(Stored records)
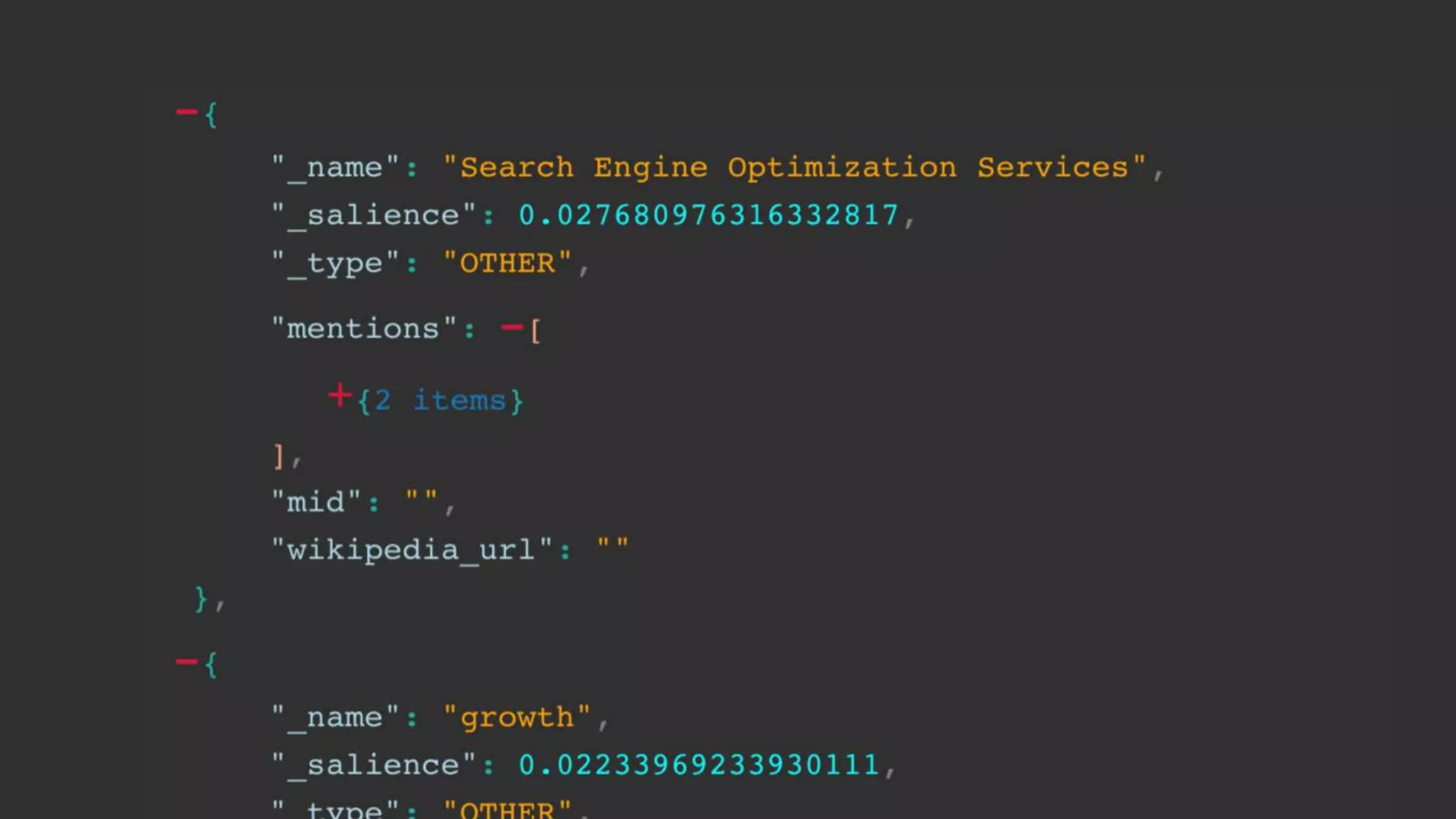Screen dimensions: 1456x819
Task: Click the closing brace of first object
Action: 201,599
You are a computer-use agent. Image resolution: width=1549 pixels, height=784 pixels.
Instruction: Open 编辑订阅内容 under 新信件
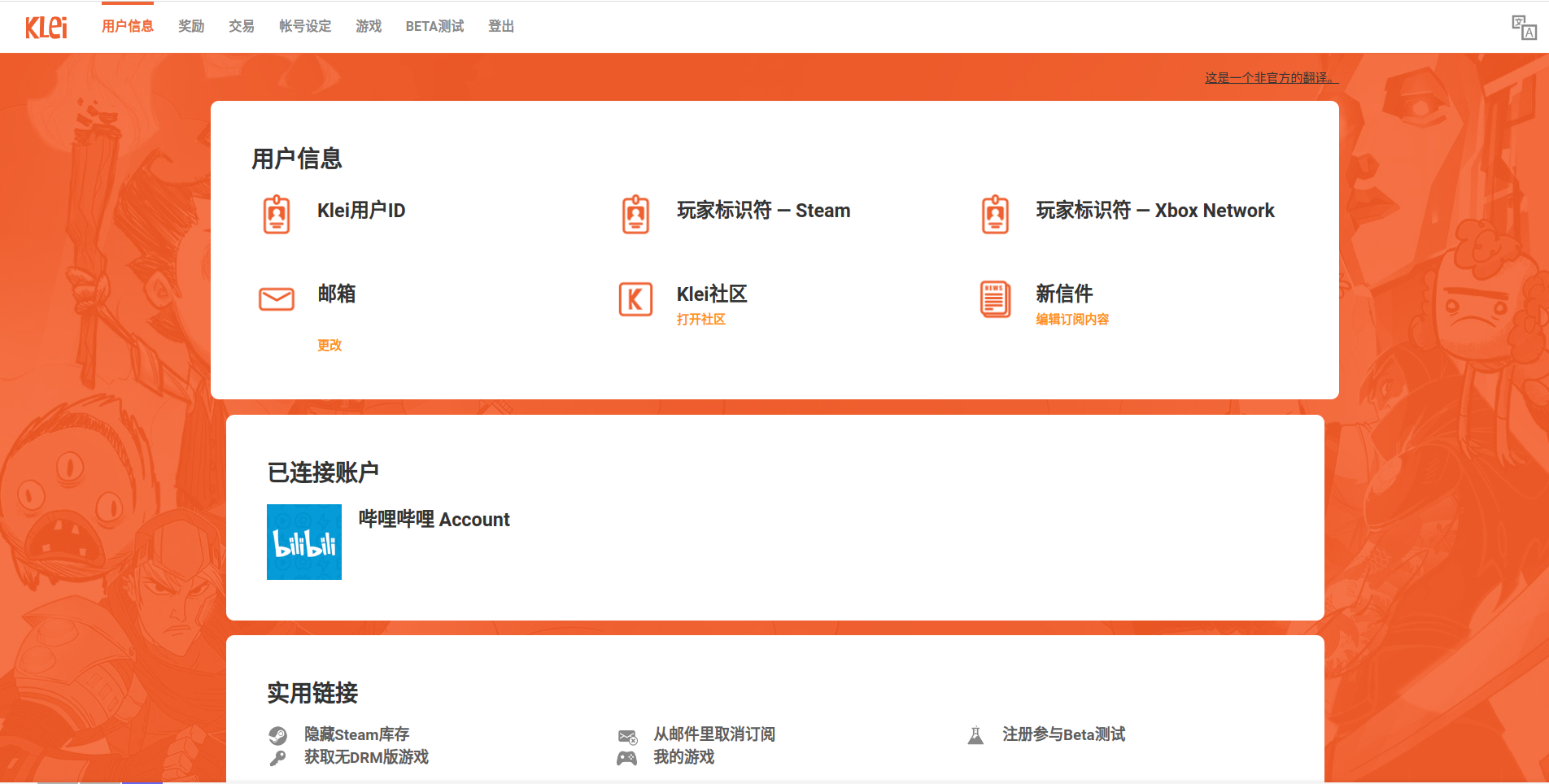[x=1071, y=319]
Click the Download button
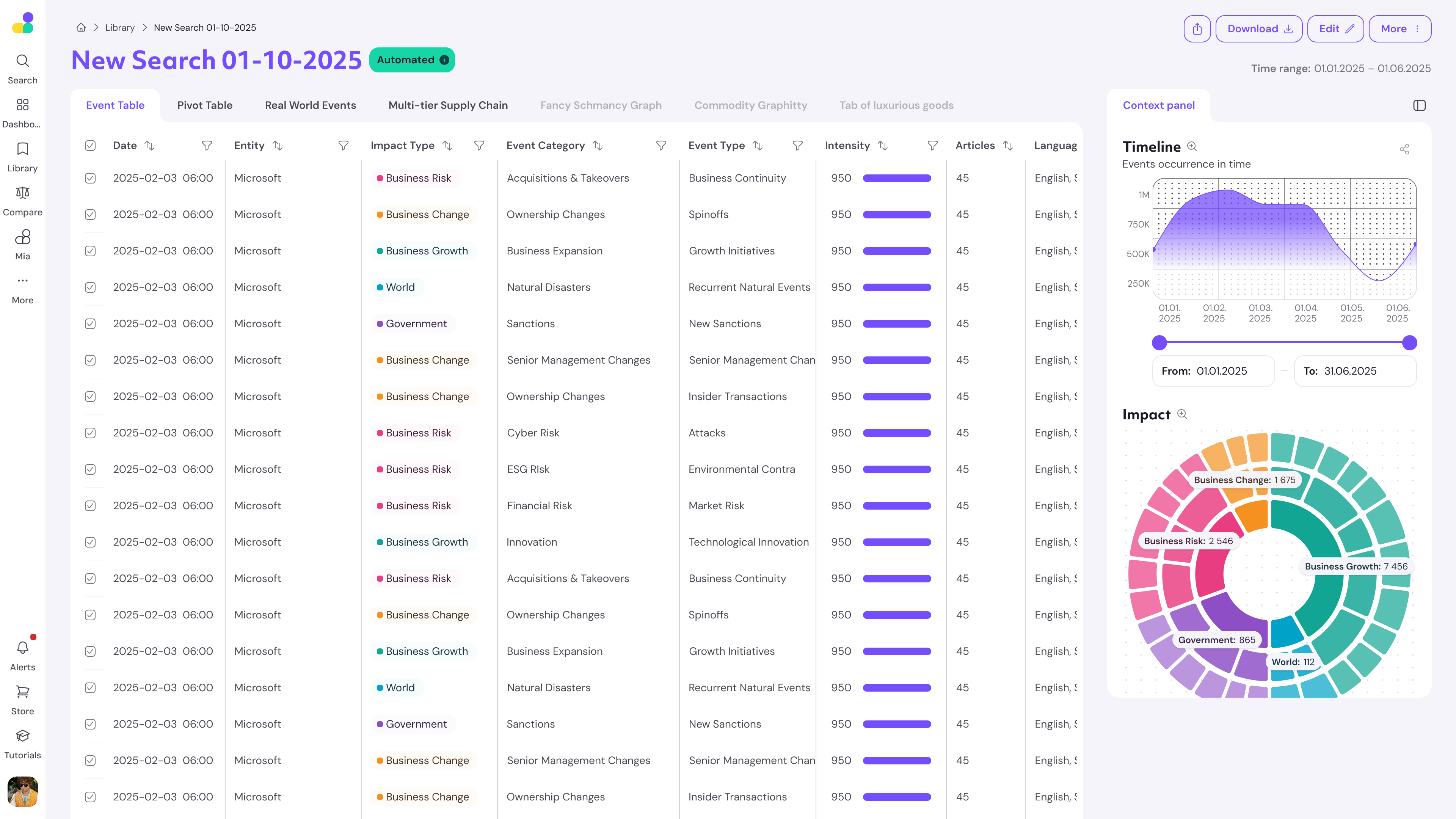Image resolution: width=1456 pixels, height=819 pixels. [x=1259, y=29]
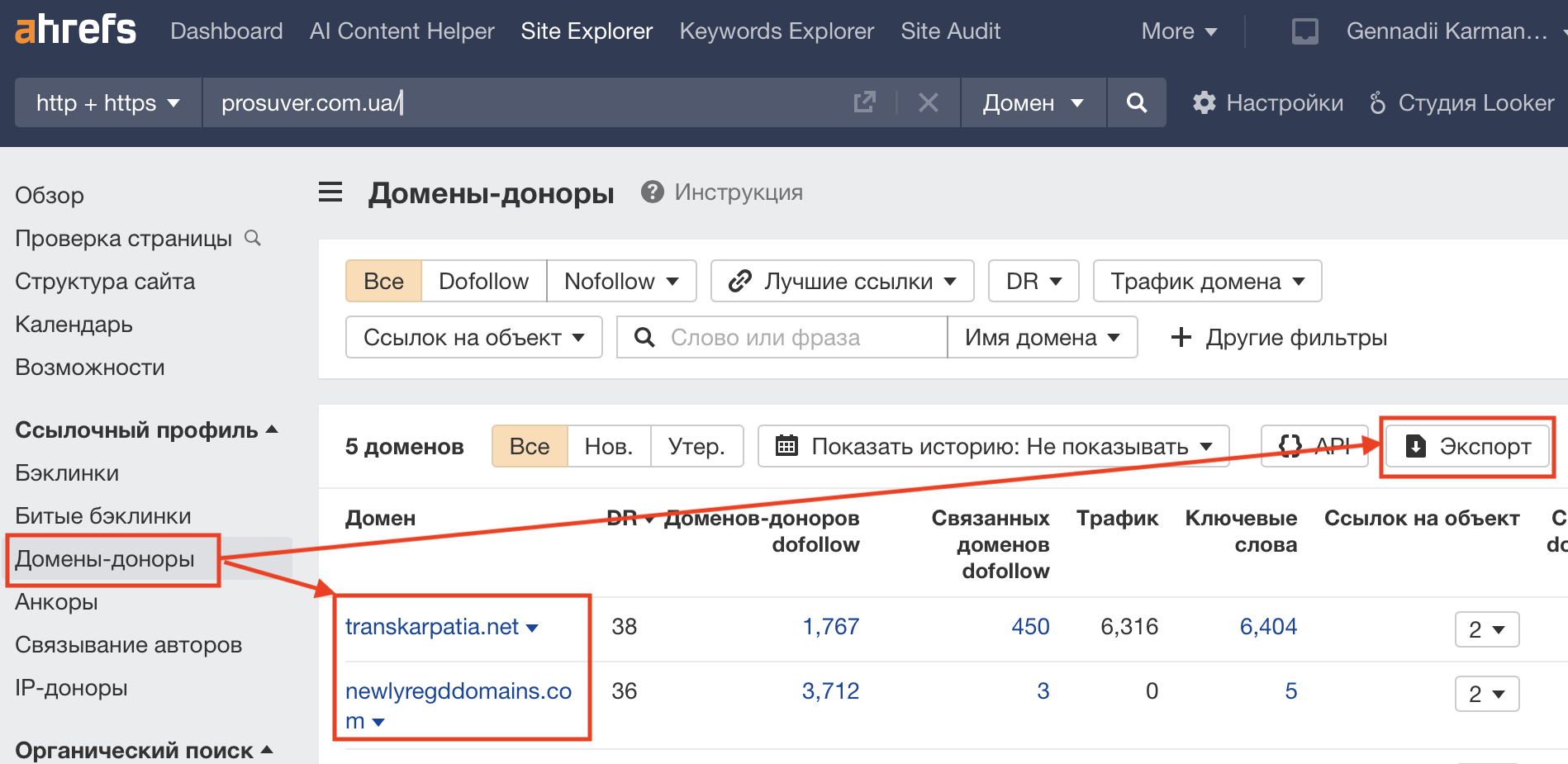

**WHAT NEEDS TO BE DONE:** Extract only the lines from the line containing "You are a computer-use" through the final line of the records; keep both ends and drop every picture.

**ANSWER TO THIS PROBLEM:**
You are a computer-use agent. Image resolution: width=1549 pixels, height=784 pixels.
Instruction: Open 编辑订阅内容 under 新信件
[x=1071, y=319]
Click the Download button
Image resolution: width=1456 pixels, height=819 pixels. [x=1259, y=29]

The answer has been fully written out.